その一方で、サウジアラビアではAIロボットに世界で初めて市民権が与えられ、アメリカではロボットが正式に弁護士資格を取得し、中国ではロボット記者が活躍している。まさに人間が人工知能ロボットに凌駕される「シンギュラリティの時代」の到来を予感させるばかりだ。
アメリカから中国へ 覇権の行方
2030年まで、あと7年。どんな世界になっているのだろうか。経済力では中国がアメリカを抜き去るとの予測がもっぱらだ。そうなれば、軍事力や政治力の面でも中国が世界を牛耳ることになるかもしれない。北朝鮮の暴走を防ぐにも、アメリカは中国の力を借りざるを得ないのが現状である。アメリカの一極支配は終わりを迎えている。人口という武器は市場という最終兵器を構成するからだ。世界最大の人口大国・中国は同じく人口の大きさで肩を並べるインドとの国境紛争を乗り越え、両国は戦略的関係を強化しつつある。
「中国の夢」と称する「一帯一路」計画はインド、ロシア、中央アジアはいうにおよばず、アラブ中東からヨーロッパ、アフリカをもカバーする巨大な「中華経済圏」構想に他ならない。ロシアが進める「ユーラシア構想」と一体化すれば、アメリカ一極支配の時代はより早く終わりを迎えることになるだろう。
現在進行中の米中間の通商面での対立は台湾有事にまで発展する危険性を秘めている。どちらに軍配が上がるのか。アメリカから中国に覇権が移行することになるのか。2030年の世界を占ううえで注目すべき動きは枚挙にいとまがない。日本の近未来にとっても、こうした世界の動きを正確に把握することが欠かせない。
アルビン・トフラーのフューチャー・ショック
ところで、世界の未来研究をリードしてきた存在といえば、故アルビン・トフラー博士である。80歳を過ぎても、ロサンゼルスを本拠に地球を隈なく飛び歩く行動派であったが、16年冥界に旅立った。しかし、今でも彼と交わした未来への思いのこもった言葉の数々は忘れられない。
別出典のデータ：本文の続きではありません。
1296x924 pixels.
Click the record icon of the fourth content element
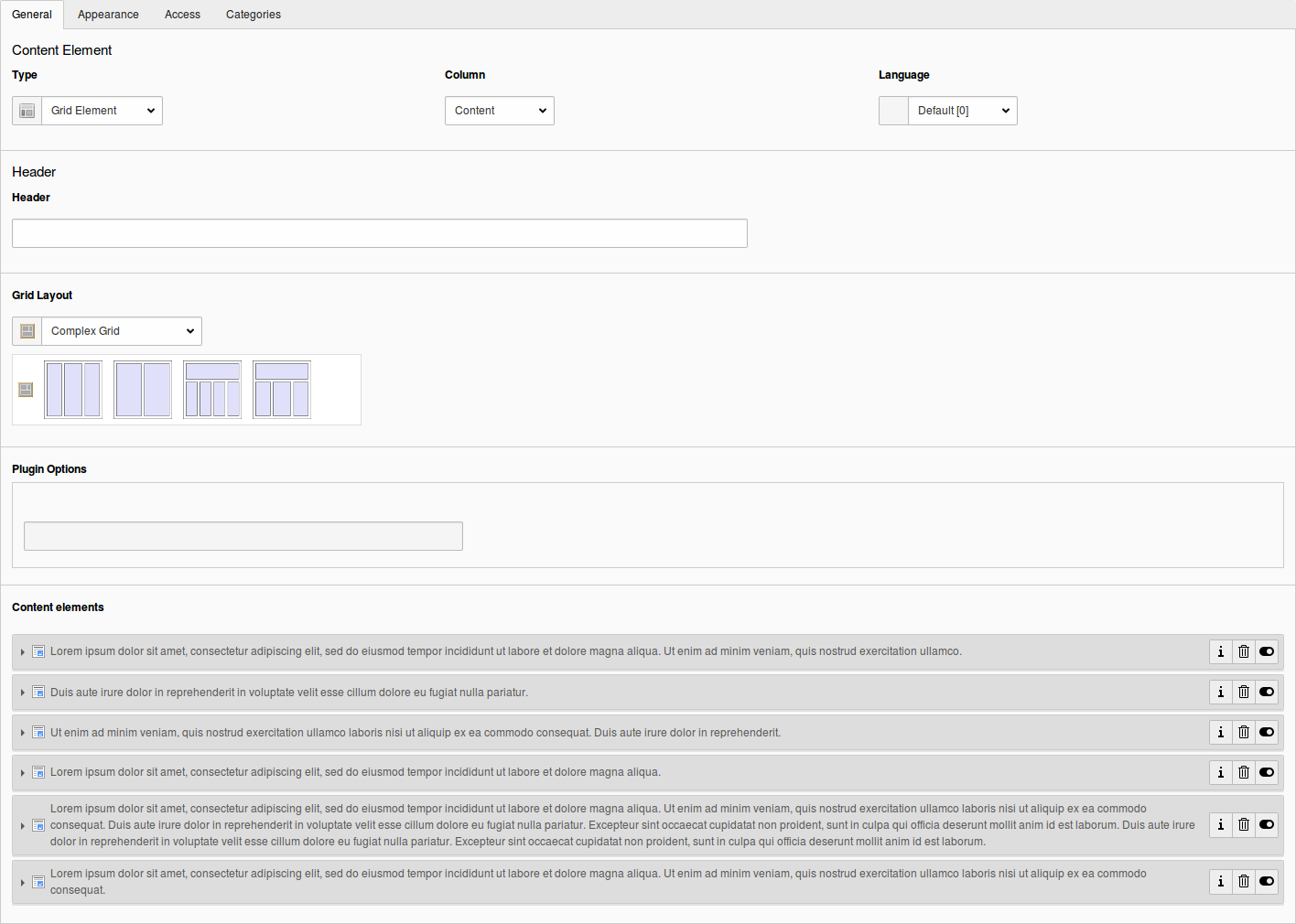click(38, 772)
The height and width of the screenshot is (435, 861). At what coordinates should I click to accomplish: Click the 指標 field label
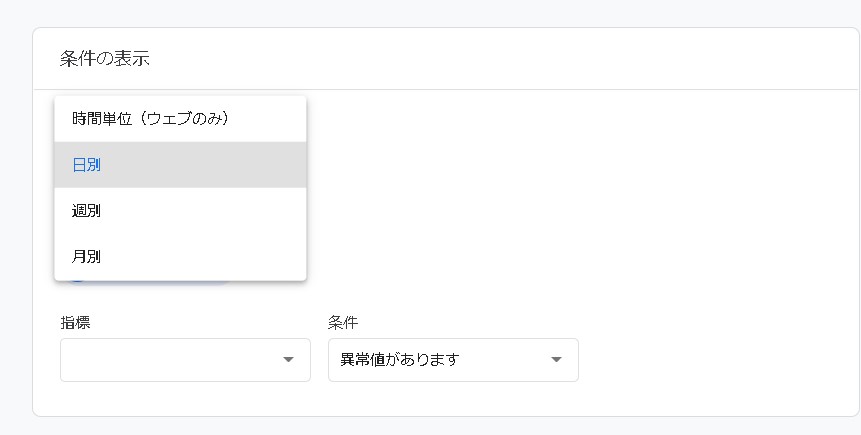(75, 323)
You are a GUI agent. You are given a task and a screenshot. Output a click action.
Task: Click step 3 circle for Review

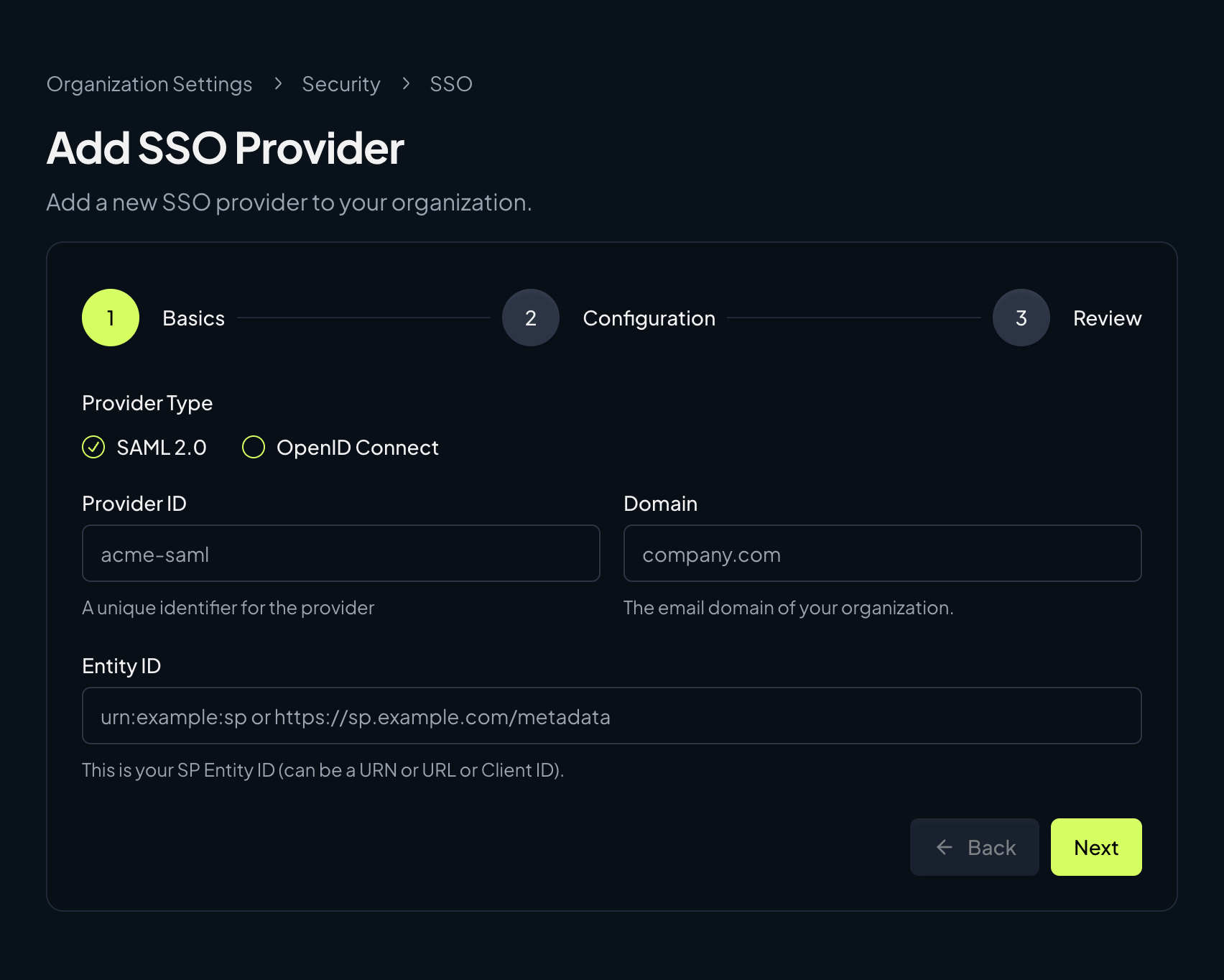tap(1021, 318)
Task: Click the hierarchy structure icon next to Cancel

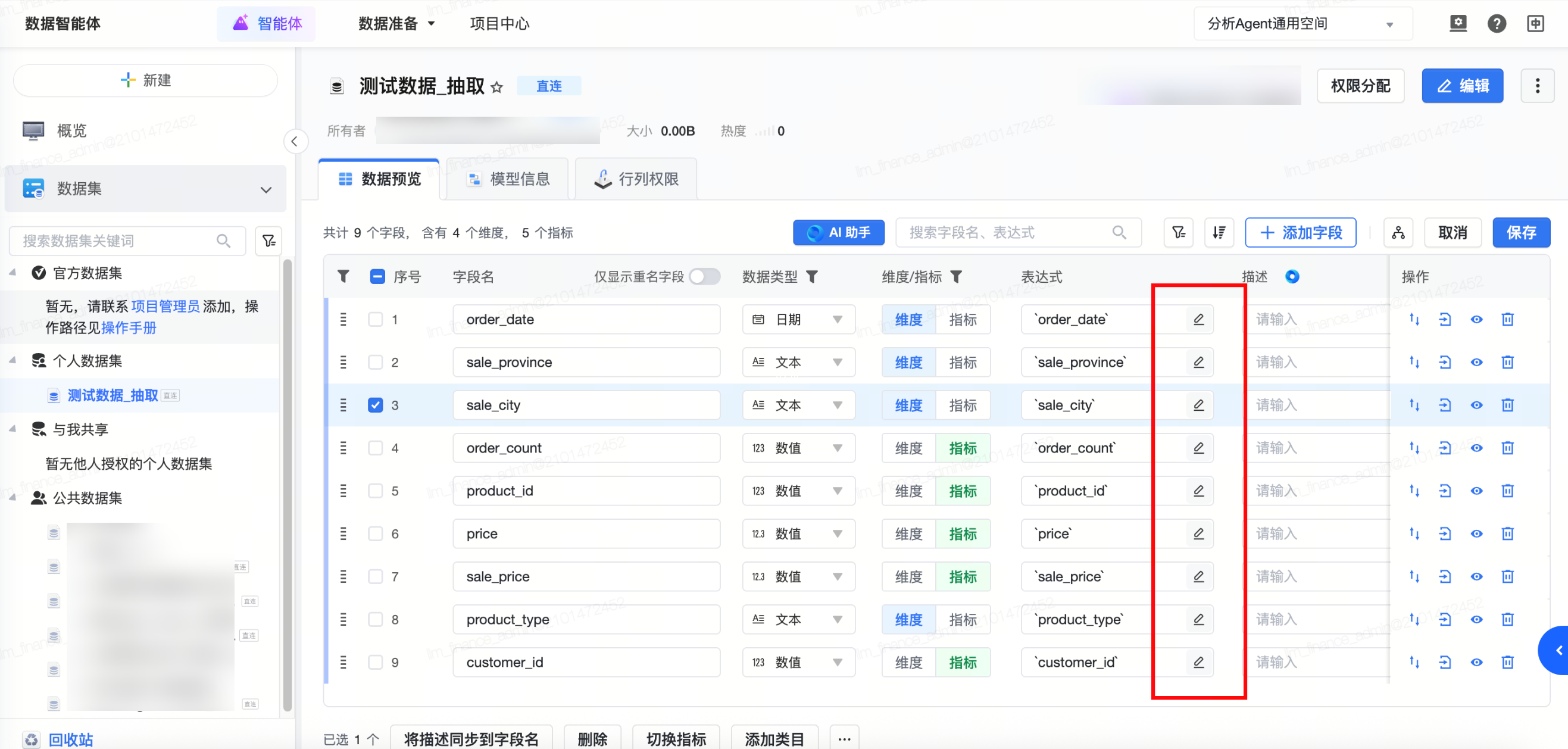Action: coord(1398,233)
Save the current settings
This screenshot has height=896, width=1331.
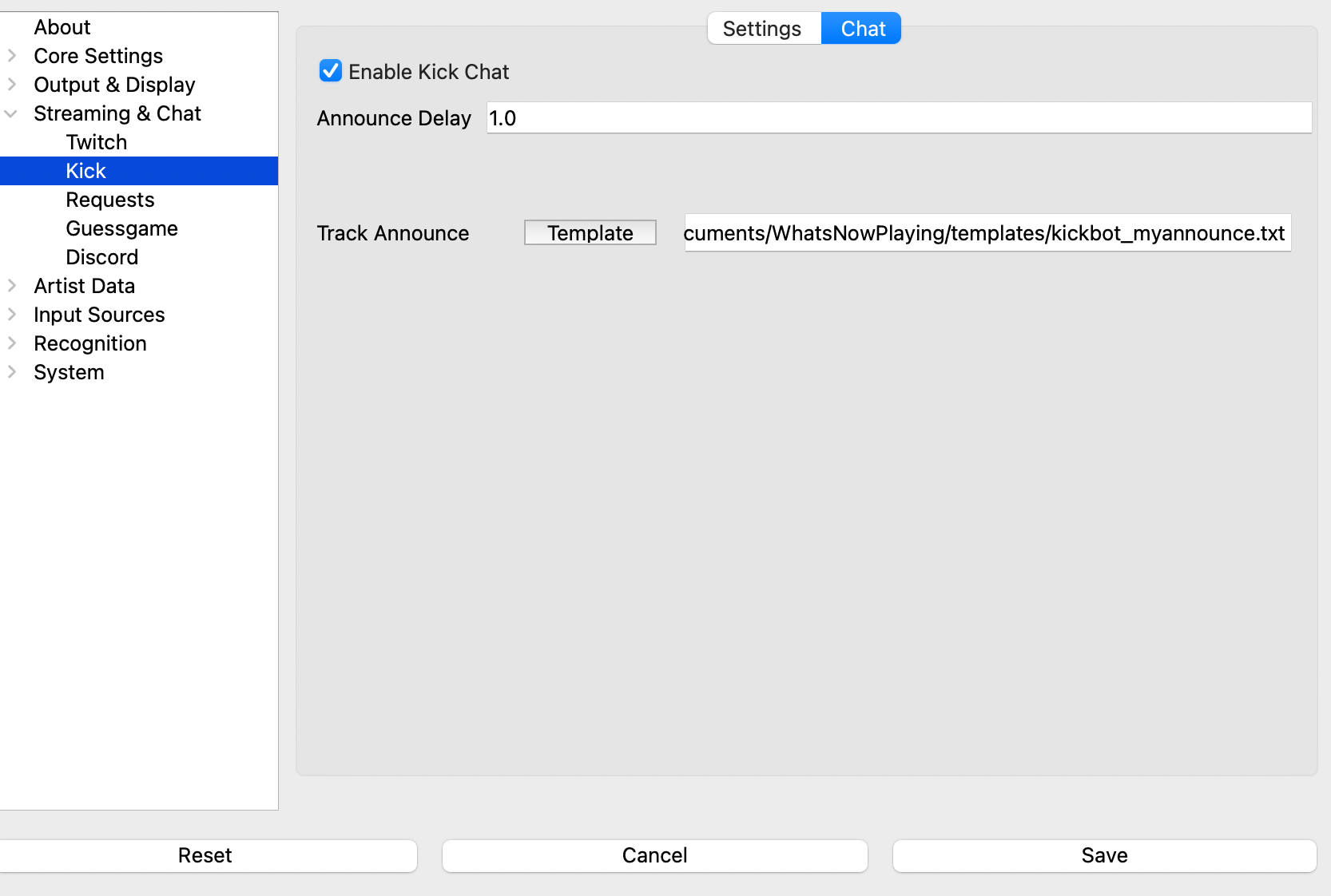[x=1104, y=855]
若いころからアメリカの自動車メーカーGMの工場でベルトコンベアーの流れ作業を体験したり、偵察衛星の盗聴器を自分で組み立てたり、崩壊直後のソ連に出かけたかと思えば、経済の改革開放に歩み出した中国に足を踏み入れるといった具合で、知的好奇心と実証的な探求心の塊であった。日本政界の奥の院にもアプローチをかけるといった裏技にも長けていた。
とくに1970年に発表された『未来の衝撃』は彼の名前を世界に知らしめるうえで最も大きな影響をもたらした作品といえよう。オリジナルのタイトルである「フューチャー・ショック」という言葉はたちまち世界的な流行語となった。異文化との出会いがもたらす「カルチャー・ショック」という言葉はそれ以前からあったが、未来との出会いを想像させる「フューチャー・ショック」という造語は、多くの読者の心を一瞬にしてわしづかみにした。今では、「個人、集団あるいは社会全体が変化の波に飲まれたときに経験する方向感覚の喪失、混乱、意思決定機能の停止」を定義する用語として広く定着している。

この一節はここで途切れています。